Every entry that follows should be output again, word for word.

*Collected data*.
--------

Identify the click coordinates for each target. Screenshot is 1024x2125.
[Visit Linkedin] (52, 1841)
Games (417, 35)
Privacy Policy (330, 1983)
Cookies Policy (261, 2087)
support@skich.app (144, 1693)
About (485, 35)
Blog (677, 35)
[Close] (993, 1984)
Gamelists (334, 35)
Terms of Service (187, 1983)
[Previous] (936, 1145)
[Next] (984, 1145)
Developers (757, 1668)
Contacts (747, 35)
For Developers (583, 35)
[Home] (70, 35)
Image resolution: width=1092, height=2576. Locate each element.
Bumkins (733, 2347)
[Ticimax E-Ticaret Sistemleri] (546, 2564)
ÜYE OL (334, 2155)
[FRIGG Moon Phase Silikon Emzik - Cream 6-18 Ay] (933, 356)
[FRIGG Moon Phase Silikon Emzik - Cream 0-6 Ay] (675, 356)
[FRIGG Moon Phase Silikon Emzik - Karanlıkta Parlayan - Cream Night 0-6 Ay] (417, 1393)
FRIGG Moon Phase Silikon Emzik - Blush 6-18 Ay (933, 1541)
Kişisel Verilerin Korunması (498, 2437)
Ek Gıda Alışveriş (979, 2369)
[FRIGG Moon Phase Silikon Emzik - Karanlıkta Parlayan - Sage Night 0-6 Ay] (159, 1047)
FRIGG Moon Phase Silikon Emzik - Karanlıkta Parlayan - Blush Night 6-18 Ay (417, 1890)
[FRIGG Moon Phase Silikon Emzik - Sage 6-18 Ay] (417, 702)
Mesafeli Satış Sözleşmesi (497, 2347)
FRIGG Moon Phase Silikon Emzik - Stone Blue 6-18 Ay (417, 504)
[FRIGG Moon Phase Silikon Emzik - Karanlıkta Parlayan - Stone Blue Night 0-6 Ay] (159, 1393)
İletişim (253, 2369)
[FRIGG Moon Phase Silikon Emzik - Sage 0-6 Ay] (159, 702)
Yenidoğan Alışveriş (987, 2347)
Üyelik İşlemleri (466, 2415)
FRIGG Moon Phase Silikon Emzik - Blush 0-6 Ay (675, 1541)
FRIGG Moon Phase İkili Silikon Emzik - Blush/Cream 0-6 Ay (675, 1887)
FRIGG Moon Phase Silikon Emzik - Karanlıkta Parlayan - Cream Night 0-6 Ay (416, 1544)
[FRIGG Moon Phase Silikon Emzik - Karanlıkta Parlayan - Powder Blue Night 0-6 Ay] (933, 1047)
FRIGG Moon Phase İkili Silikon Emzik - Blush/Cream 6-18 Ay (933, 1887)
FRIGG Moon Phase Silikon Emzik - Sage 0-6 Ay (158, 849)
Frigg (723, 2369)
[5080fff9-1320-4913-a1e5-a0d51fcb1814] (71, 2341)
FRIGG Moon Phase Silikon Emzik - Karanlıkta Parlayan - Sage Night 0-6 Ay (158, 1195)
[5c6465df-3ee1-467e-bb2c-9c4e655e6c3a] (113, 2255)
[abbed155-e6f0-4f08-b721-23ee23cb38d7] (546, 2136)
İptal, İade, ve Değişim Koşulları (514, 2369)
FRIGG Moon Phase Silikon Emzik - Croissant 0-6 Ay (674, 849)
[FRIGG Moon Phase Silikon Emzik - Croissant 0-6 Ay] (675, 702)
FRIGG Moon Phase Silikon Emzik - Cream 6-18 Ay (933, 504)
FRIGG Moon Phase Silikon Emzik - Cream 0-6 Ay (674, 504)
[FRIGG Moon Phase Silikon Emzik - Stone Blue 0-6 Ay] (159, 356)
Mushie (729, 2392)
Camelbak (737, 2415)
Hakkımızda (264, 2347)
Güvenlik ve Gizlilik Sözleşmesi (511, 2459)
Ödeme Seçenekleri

--------

*Response below*.
Identify the click coordinates for each target. Screenshot is 1024x2125.
[Visit Linkedin] (52, 1841)
Games (417, 35)
Privacy Policy (330, 1983)
Cookies Policy (261, 2087)
support@skich.app (144, 1693)
About (485, 35)
Blog (677, 35)
[Close] (993, 1984)
Gamelists (334, 35)
Terms of Service (187, 1983)
[Previous] (936, 1145)
[Next] (984, 1145)
Developers (757, 1668)
Contacts (747, 35)
For Developers (583, 35)
[Home] (70, 35)
Image resolution: width=1092, height=2576. Locate each element.
Bumkins (733, 2347)
[Ticimax E-Ticaret Sistemleri] (546, 2564)
ÜYE OL (334, 2155)
[FRIGG Moon Phase Silikon Emzik - Cream 6-18 Ay] (933, 356)
[FRIGG Moon Phase Silikon Emzik - Cream 0-6 Ay] (675, 356)
[FRIGG Moon Phase Silikon Emzik - Karanlıkta Parlayan - Cream Night 0-6 Ay] (417, 1393)
FRIGG Moon Phase Silikon Emzik - Blush 6-18 Ay (933, 1541)
Kişisel Verilerin Korunması (498, 2437)
Ek Gıda Alışveriş (979, 2369)
[FRIGG Moon Phase Silikon Emzik - Karanlıkta Parlayan - Sage Night 0-6 Ay] (159, 1047)
FRIGG Moon Phase Silikon Emzik - Karanlıkta Parlayan - Blush Night 6-18 Ay (417, 1890)
[FRIGG Moon Phase Silikon Emzik - Sage 6-18 Ay] (417, 702)
Mesafeli Satış Sözleşmesi (497, 2347)
FRIGG Moon Phase Silikon Emzik - Stone Blue 6-18 Ay (417, 504)
[FRIGG Moon Phase Silikon Emzik - Karanlıkta Parlayan - Stone Blue Night 0-6 Ay] (159, 1393)
İletişim (253, 2369)
[FRIGG Moon Phase Silikon Emzik - Sage 0-6 Ay] (159, 702)
Yenidoğan Alışveriş (987, 2347)
Üyelik İşlemleri (466, 2415)
FRIGG Moon Phase Silikon Emzik - Blush 0-6 Ay (675, 1541)
FRIGG Moon Phase İkili Silikon Emzik - Blush/Cream 0-6 Ay (675, 1887)
FRIGG Moon Phase Silikon Emzik - Karanlıkta Parlayan - Cream Night 0-6 Ay (416, 1544)
[FRIGG Moon Phase Silikon Emzik - Karanlıkta Parlayan - Powder Blue Night 0-6 Ay] (933, 1047)
FRIGG Moon Phase İkili Silikon Emzik - Blush/Cream 6-18 Ay (933, 1887)
FRIGG Moon Phase Silikon Emzik - Sage 0-6 Ay (158, 849)
Frigg (723, 2369)
[5080fff9-1320-4913-a1e5-a0d51fcb1814] (71, 2341)
FRIGG Moon Phase Silikon Emzik - Karanlıkta Parlayan - Sage Night 0-6 Ay (158, 1195)
[5c6465df-3ee1-467e-bb2c-9c4e655e6c3a] (113, 2255)
[abbed155-e6f0-4f08-b721-23ee23cb38d7] (546, 2136)
İptal, İade, ve Değişim Koşulları (514, 2369)
FRIGG Moon Phase Silikon Emzik - Croissant 0-6 Ay (674, 849)
[FRIGG Moon Phase Silikon Emzik - Croissant 0-6 Ay] (675, 702)
FRIGG Moon Phase Silikon Emzik - Cream 6-18 Ay (933, 504)
FRIGG Moon Phase Silikon Emzik - Cream 0-6 Ay (674, 504)
[FRIGG Moon Phase Silikon Emzik - Stone Blue 0-6 Ay] (159, 356)
Mushie (729, 2392)
Camelbak (737, 2415)
Hakkımızda (264, 2347)
Güvenlik ve Gizlilik Sözleşmesi (511, 2459)
Ödeme Seçenekleri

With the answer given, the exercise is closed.